─── SOURCE DATA ───
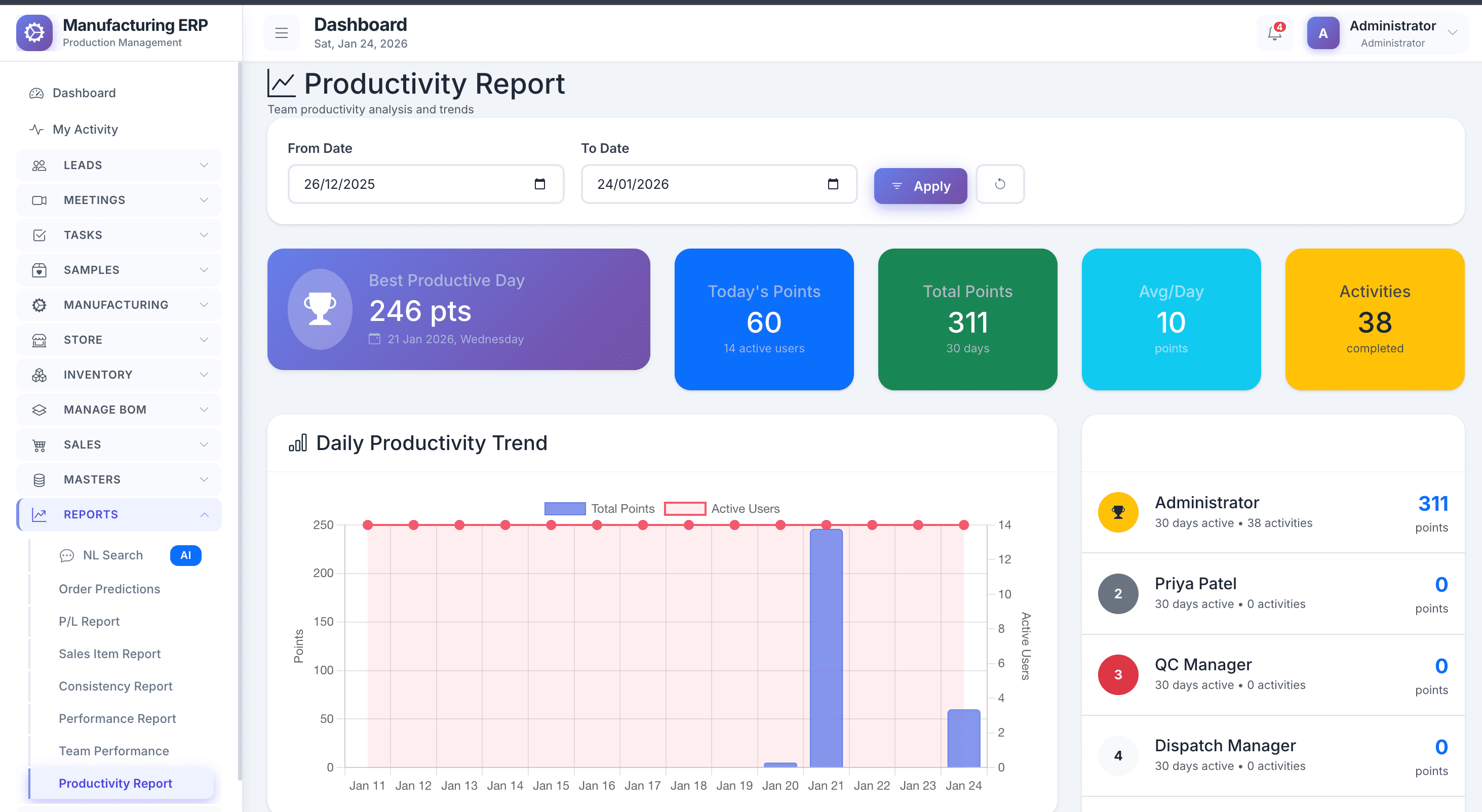Toggle the hamburger sidebar menu button

click(x=281, y=33)
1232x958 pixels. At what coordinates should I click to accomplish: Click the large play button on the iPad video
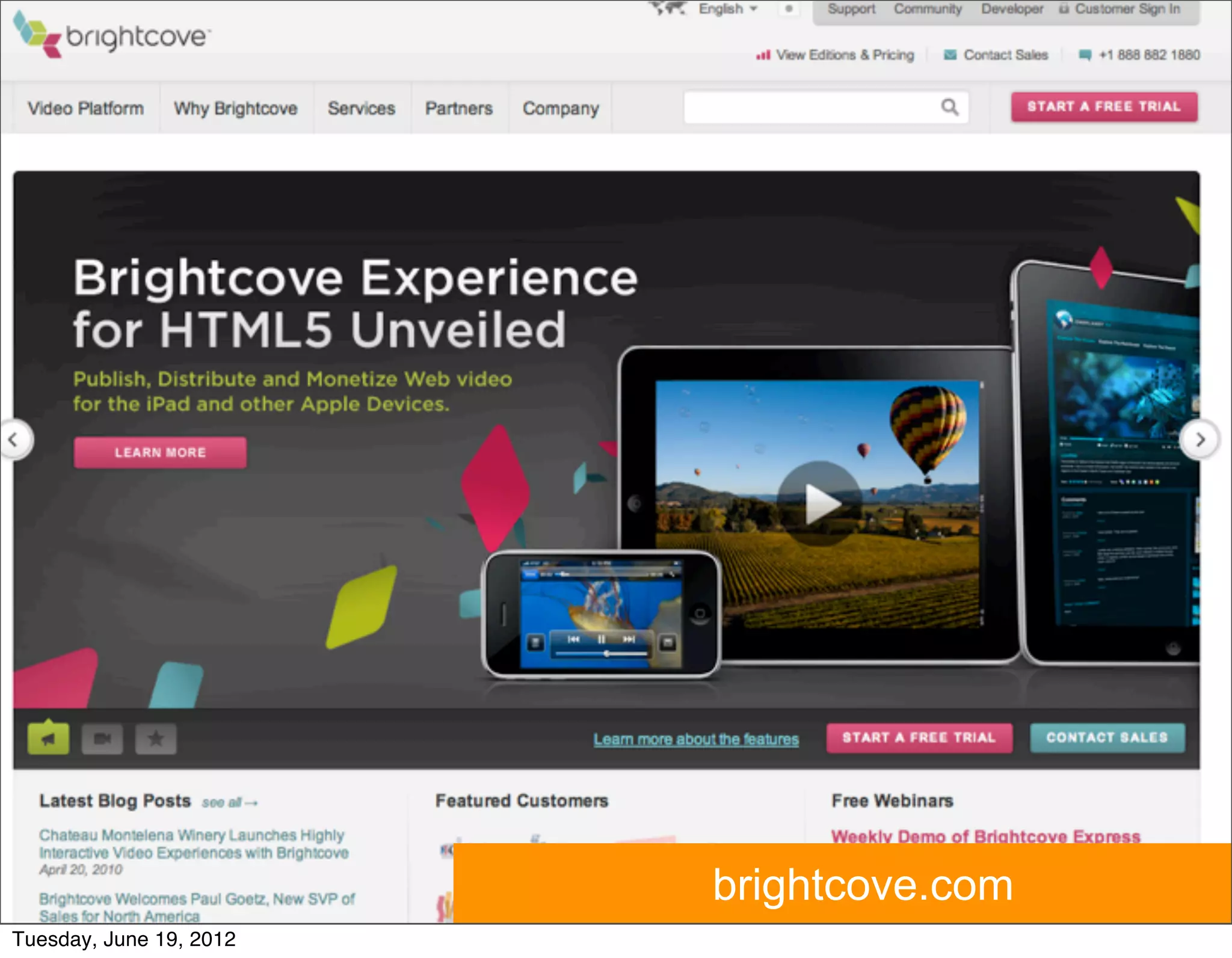click(x=819, y=503)
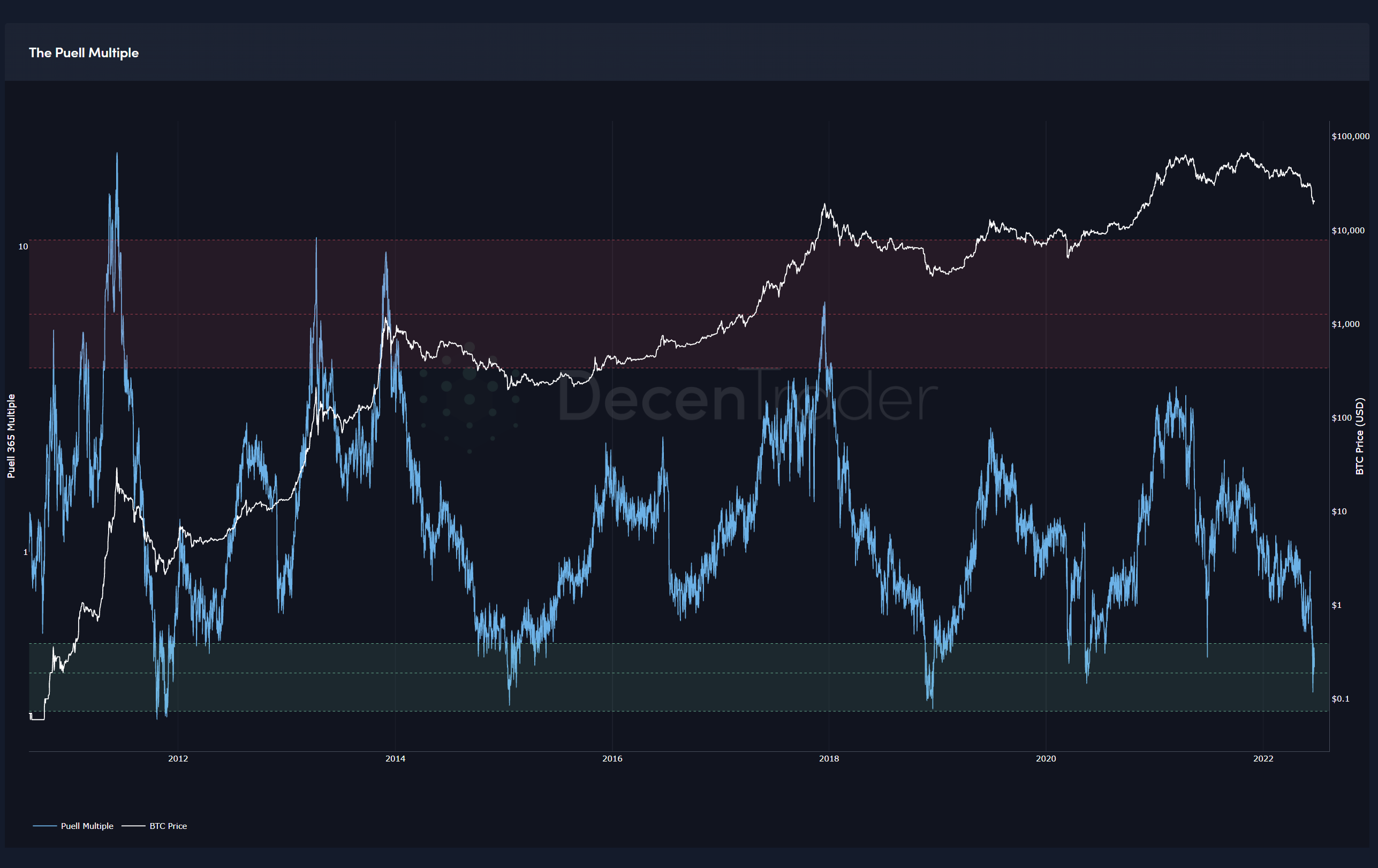Click the 2016 x-axis tick label
Image resolution: width=1378 pixels, height=868 pixels.
coord(612,758)
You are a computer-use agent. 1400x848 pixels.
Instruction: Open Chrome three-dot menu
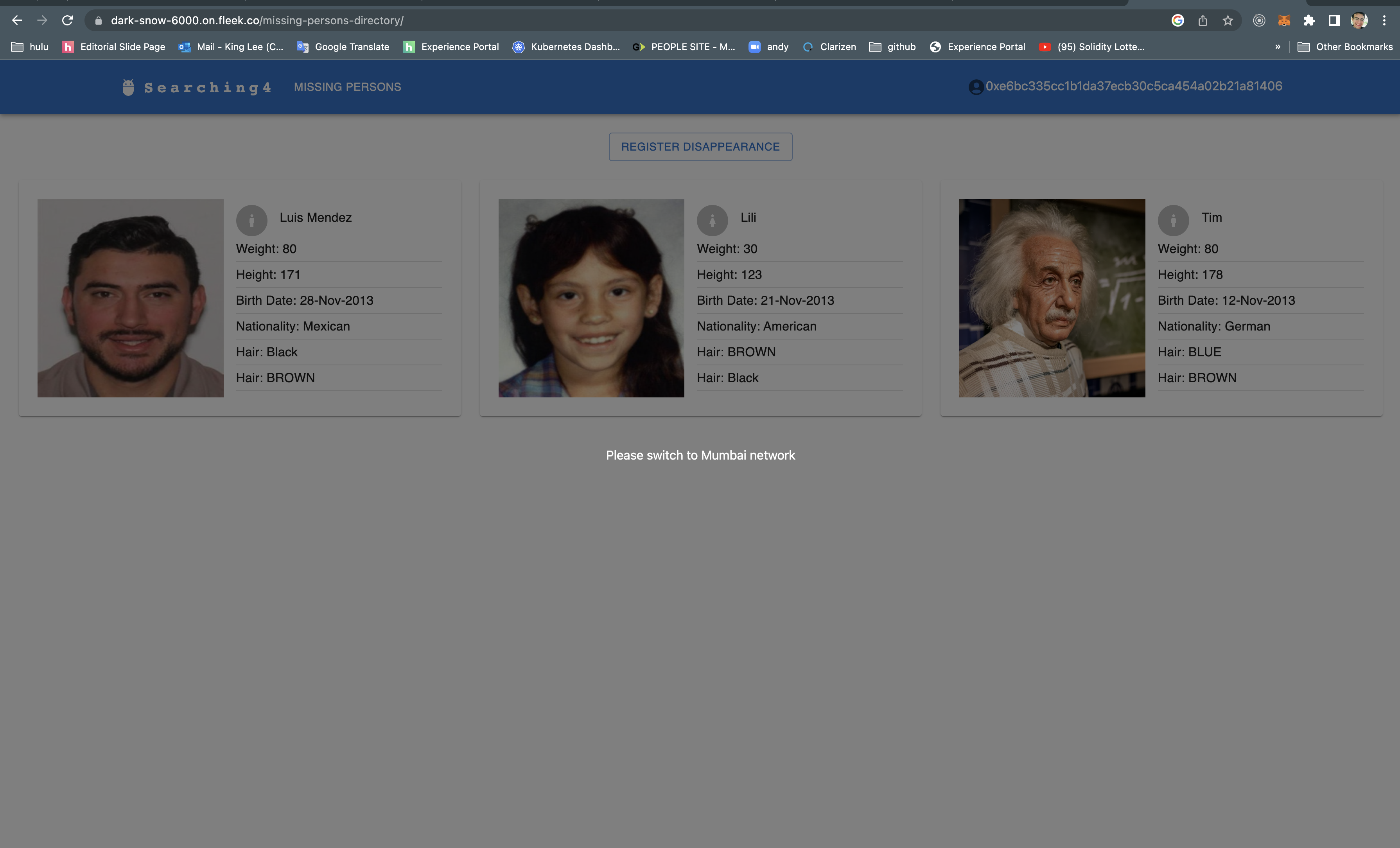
───
● TASK: For the entries above, the output must hold exactly the lines from the one with "1232x958 pixels. At" through the last line, both included, and no pictures.

● WRITTEN SOLUTION:
1232x958 pixels. At what coordinates should I click to accomplish: Click the large play button on the iPad video
click(x=819, y=503)
Click the 2016 x-axis tick label
Image resolution: width=1378 pixels, height=868 pixels.
coord(612,758)
You are a computer-use agent. 1400x848 pixels.
Instruction: Open Chrome three-dot menu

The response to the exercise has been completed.